Defensora de su biblioteca personal y de las discusiones eruditas, abre el paso a las mujeres en la tinta y el papel y en conjunto con las mujeres impresoras, sientan el camino de la Ilustración y de la importancia del pensamiento de la mujer del virreinato: para nuestra historia, para el pensamiento universal y para enriquecer la cultura de las letras.

El claustro: protorepública de mujeres

El convento en el Antiguo Régimen representó, para muchas mujeres, el único camino hacia el conocimiento, la autonomía y la dignidad intelectual. En una sociedad estructurada bajo principios patriarcales, donde la posición de la mujer era, en la mayoría de los casos, secundaria, los monasterios se erigieron como espacios paradójicos de encierro y libertad. Mientras las mujeres del estado llano estaban sujetas al trabajo bajo la tutela masculina y las de la nobleza quedaban confinadas a los deberes domésticos, el convento ofrecía una posibilidad singular: el desarrollo del intelecto y, en algunos casos, una relativa independencia económica.

El recelo hacia la capacidad y el juicio de la mujer era una constante histórica, reflejada incluso en la etimología. La palabra latina fe-minus, usada medievalmente para referirse a la mujer, significa literalmente "la que tiene una fe menor". Esta sospecha se infiltraba en todos los ámbitos de la vida social, incluido el religioso. Teresa de Jesús, consciente de esta hostilidad, cuestionaba enérgicamente la injusticia de su tiempo:

¿No basta, Señor, que nos tiene el mundo acorraladas [...] que no hagamos cosa que valga nada por Vos en público, ni osemos hablar algunas verdades que lloramos en secreto, sino que no nos habíais de oír petición tan justa? No lo creo yo, Señor, de vuestra bondad y justicia, que sois juez justo y no como los jueces del mundo, que —como son hijos de Adán y, en fin, todos varones— no hay virtud de mujer que no tengan por sospechosa.(Camino de perfección, cap. IV)

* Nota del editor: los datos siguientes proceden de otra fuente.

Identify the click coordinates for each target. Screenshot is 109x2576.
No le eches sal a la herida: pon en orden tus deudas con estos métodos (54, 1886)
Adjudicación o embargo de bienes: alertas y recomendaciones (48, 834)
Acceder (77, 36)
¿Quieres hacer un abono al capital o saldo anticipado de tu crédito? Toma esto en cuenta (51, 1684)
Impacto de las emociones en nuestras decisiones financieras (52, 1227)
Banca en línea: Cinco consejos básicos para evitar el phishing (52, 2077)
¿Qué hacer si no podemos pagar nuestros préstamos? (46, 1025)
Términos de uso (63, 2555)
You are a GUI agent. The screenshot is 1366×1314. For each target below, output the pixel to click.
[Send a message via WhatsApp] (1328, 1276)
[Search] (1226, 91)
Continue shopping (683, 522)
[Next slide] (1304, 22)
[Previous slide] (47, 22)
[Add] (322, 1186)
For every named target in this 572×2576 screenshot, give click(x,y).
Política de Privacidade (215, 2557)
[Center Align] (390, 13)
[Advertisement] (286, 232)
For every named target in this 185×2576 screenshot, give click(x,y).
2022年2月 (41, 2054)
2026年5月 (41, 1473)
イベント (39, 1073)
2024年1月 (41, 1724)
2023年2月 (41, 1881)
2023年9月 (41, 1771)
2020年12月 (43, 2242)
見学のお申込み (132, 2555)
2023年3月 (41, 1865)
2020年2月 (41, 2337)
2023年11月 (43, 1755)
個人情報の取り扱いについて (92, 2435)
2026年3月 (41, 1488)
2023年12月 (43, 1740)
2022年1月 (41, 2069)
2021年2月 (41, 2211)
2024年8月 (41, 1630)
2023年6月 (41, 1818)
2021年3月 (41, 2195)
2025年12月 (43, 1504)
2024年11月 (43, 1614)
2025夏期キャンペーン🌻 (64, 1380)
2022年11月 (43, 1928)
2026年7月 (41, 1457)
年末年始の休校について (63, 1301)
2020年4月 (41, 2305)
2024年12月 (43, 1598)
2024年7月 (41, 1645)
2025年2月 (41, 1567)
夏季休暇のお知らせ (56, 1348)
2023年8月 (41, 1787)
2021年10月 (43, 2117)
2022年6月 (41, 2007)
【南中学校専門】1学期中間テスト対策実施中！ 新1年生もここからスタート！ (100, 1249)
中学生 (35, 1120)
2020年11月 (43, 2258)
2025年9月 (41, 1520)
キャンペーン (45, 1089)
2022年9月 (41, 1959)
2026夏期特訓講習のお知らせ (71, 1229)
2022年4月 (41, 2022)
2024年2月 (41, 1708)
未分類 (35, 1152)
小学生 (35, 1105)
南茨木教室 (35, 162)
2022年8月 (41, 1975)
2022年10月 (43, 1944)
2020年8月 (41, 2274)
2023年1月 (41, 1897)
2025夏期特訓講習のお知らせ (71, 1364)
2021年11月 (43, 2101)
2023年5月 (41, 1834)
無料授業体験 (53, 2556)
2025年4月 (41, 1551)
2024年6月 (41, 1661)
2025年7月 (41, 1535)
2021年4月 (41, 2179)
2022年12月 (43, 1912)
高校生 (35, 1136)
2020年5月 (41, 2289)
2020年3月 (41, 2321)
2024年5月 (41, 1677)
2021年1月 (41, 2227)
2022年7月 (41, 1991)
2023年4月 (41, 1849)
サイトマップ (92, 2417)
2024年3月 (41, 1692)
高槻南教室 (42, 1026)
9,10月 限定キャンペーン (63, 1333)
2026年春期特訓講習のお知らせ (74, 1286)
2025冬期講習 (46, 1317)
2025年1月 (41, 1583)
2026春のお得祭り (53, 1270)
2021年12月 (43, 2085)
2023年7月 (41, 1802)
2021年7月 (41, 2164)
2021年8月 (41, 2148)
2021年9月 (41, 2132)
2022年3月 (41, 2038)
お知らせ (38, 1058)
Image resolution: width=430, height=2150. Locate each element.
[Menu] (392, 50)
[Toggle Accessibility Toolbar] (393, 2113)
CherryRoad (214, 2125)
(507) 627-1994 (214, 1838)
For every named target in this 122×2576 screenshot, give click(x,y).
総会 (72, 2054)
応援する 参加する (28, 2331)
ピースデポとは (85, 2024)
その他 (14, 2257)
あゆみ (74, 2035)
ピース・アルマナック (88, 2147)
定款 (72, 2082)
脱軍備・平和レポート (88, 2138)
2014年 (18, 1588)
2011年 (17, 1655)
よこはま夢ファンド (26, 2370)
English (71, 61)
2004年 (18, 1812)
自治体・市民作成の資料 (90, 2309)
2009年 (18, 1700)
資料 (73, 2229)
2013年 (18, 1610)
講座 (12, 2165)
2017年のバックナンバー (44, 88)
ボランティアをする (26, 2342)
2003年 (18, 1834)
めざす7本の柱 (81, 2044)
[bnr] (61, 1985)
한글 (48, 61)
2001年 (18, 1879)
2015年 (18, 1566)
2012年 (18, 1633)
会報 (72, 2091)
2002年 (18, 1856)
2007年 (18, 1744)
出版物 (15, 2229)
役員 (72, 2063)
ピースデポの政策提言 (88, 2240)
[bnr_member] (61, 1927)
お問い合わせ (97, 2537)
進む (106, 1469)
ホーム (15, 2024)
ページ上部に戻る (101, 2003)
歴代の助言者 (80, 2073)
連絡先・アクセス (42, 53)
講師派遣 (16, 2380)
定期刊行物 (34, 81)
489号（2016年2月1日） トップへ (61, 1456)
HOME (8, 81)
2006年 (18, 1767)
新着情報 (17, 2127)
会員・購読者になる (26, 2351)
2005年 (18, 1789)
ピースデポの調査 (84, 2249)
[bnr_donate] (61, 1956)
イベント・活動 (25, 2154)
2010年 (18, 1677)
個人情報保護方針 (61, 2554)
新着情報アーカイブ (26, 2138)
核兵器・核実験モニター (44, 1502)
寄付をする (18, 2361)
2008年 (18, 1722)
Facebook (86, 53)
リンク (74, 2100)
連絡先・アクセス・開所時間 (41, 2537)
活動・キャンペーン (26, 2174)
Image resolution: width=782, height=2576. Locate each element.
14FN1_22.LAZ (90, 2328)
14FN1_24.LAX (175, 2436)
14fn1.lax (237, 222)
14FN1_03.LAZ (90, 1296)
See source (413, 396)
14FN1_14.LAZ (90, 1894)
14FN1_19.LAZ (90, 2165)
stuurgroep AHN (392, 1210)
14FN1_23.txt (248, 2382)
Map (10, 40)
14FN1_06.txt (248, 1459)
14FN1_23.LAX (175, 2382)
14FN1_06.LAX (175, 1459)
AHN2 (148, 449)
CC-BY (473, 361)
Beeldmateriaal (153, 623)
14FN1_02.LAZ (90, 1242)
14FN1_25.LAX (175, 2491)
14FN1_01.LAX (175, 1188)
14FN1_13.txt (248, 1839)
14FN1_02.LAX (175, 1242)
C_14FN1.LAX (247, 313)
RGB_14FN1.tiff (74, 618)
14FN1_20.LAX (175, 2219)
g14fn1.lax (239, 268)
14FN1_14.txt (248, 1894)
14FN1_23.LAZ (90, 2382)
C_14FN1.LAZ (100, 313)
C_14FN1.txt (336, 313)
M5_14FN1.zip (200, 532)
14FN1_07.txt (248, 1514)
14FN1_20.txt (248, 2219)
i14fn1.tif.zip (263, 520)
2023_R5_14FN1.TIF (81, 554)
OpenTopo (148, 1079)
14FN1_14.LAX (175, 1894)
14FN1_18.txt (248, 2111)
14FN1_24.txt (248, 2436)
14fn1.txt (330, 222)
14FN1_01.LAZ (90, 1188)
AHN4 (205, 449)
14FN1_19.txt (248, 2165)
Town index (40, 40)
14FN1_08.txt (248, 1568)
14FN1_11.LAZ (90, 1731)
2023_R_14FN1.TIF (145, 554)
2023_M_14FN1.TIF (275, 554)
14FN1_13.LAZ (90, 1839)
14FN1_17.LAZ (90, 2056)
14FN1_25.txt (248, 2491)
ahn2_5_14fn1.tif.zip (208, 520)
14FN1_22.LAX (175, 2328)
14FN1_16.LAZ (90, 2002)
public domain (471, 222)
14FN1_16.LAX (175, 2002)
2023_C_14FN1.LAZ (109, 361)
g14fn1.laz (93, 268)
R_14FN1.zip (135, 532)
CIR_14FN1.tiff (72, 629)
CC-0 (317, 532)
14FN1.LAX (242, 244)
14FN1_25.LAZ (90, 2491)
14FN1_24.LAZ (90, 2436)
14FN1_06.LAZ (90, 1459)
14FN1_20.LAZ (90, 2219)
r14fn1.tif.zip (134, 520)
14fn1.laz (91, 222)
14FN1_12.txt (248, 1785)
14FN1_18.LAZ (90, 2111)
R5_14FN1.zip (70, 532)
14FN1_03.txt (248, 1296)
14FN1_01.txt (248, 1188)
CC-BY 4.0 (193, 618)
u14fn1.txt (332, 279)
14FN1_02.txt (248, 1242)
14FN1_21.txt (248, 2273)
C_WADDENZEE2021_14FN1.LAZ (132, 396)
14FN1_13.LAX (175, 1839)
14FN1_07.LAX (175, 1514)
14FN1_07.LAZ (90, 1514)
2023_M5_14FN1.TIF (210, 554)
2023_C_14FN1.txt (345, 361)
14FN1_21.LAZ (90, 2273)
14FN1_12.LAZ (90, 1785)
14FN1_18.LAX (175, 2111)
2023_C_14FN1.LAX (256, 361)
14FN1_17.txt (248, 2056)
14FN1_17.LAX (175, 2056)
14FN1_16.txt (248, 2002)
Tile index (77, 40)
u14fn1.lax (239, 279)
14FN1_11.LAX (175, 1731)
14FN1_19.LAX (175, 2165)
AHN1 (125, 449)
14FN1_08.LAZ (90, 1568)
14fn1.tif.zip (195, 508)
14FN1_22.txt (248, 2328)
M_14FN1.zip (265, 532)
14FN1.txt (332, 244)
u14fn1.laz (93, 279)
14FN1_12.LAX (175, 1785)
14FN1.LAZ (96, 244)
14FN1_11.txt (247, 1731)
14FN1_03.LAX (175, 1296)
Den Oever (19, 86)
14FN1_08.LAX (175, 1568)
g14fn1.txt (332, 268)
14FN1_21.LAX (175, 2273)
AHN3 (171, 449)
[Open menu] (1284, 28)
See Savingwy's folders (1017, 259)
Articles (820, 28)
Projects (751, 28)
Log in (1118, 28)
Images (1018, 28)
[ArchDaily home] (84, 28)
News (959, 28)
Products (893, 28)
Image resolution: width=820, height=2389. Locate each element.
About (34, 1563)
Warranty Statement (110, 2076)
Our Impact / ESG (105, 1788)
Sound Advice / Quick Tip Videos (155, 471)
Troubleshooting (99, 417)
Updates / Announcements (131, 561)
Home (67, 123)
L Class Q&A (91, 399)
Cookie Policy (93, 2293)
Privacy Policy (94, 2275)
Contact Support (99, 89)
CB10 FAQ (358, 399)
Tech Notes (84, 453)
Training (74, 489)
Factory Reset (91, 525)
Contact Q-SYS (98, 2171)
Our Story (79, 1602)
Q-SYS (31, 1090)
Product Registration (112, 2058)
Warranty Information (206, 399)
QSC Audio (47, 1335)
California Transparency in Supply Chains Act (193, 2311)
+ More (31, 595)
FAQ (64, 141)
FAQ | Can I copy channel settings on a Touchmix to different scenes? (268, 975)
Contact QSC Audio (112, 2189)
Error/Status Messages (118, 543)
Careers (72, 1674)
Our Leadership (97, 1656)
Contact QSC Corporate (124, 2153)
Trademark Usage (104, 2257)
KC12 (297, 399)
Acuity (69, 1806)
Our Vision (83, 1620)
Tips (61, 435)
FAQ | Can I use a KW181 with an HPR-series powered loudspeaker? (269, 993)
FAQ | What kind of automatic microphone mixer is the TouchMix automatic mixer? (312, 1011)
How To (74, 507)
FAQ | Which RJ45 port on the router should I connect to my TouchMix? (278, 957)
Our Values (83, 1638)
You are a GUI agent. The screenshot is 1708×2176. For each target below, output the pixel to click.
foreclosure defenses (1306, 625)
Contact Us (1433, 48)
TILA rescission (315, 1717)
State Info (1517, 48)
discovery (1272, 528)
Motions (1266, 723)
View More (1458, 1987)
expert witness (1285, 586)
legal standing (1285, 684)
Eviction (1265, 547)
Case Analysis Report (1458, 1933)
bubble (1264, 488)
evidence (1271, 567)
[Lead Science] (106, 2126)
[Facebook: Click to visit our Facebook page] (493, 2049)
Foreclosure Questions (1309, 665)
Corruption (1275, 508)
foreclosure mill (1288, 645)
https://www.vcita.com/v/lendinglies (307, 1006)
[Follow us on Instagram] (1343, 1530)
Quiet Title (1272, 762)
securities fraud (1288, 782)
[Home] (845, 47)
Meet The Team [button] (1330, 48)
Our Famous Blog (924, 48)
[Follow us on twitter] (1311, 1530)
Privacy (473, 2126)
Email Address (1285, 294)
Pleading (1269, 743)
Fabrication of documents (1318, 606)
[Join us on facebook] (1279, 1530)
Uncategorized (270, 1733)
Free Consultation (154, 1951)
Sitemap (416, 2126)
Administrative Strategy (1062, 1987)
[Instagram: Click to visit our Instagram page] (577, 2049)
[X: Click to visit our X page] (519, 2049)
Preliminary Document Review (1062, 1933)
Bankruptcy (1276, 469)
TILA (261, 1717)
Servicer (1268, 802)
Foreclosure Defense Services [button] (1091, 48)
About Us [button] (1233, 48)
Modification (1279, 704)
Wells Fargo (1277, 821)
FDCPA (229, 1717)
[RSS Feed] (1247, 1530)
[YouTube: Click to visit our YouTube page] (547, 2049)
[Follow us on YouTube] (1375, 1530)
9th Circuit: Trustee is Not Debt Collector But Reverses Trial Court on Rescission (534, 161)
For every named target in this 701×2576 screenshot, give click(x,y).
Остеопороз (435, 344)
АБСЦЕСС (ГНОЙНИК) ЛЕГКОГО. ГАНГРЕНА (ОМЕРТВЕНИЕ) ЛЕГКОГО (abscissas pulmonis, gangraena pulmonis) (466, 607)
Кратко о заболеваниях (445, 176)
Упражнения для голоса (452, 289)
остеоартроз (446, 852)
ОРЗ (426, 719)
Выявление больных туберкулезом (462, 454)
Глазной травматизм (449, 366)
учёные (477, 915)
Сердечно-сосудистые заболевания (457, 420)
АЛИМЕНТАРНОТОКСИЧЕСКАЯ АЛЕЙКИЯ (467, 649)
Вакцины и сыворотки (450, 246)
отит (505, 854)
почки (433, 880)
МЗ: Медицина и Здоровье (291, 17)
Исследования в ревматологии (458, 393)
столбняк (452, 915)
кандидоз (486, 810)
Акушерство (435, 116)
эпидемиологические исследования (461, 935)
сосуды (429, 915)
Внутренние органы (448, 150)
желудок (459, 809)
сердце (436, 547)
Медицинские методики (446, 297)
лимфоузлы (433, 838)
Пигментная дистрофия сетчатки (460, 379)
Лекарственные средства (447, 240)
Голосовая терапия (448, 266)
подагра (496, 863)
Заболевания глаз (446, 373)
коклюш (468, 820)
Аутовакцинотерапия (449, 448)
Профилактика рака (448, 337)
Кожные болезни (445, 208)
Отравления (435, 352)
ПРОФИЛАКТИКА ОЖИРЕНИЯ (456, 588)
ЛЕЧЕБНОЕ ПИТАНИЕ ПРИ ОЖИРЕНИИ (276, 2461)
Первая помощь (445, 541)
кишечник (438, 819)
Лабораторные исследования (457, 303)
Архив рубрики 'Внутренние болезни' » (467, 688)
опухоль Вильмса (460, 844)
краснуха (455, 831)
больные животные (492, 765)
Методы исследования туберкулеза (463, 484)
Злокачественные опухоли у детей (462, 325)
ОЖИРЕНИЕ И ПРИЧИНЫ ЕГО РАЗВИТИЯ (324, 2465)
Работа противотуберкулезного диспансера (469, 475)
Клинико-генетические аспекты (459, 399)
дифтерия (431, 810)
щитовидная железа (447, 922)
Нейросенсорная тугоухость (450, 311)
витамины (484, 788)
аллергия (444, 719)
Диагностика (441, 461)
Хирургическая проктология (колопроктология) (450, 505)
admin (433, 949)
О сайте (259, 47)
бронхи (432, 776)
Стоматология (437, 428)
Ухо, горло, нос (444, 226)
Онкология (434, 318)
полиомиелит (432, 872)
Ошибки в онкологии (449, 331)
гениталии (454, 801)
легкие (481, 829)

El convento se presentaba, entonces, como una alternativa que, además de conferir estatus y prestigio social, aseguraba la protección de la vida misma en un mundo donde los embarazos y partos eran de alto riesgo. En su interior, las religiosas podían administrar su dote y, aunque no todas tenían acceso a este privilegio, aquellas que sí lo poseían lograban cierto margen de maniobra en un contexto donde la independencia femenina era impensable fuera de estos muros. Este espacio, a menudo concebido como un reducto de reclusión, se convirtió en un verdadero laboratorio intelectual, donde las mujeres escribieron, debatieron y crearon conocimiento en un entorno libre de las limitaciones impuestas por la vida matrimonial.

Sor Juana Inés de la Cruz condensa en su propia narrativa biográfica esta tensión entre la vocación religiosa y la búsqueda del saber. Su elección de la vida conventual no obedeció únicamente a una devoción espiritual, sino también a su deseo de evitar el matrimonio y dedicarse plenamente al estudio y la escritura:

Entréme religiosa, porque aunque conocía que tenía el estado cosas (de las accesorias hablo, no de las formales), muchas repugnantes a mi genio, con todo, para la total negación que tenía al matrimonio, era lo menos desproporcionado y lo más decente que podía elegir en materia de la seguridad que deseaba de mi salvación; a cuyo primer respeto (como al fin más importante) cedieron y sujetaron la cerviz todas las impertinencillas de mi genio, que eran de querer vivir sola; de no querer tener ocupación obligatoria que embarazase la libertad de mi estudio, ni rumor de comunidad que impidiese el sosegado silencio de mis libros.

En esta singular proto república de mujeres, muchas monjas lograron sortear las restricciones impuestas por confesores y jerarquías eclesiásticas, produciendo obras de pensamiento que jamás habrían visto la luz en el ámbito doméstico. Sin embargo, la clausura monástica, aunque inicialmente flexible, se fue endureciendo tras el Concilio de Trento (1543-1566), cuando la Iglesia hizo estrictamente obligatoria esta práctica. En México, muchas comunidades religiosas resistieron estas reformas hasta bien entrado el siglo XX, lo que les permitió mantener su estilo de vida y la administración de sus bienes.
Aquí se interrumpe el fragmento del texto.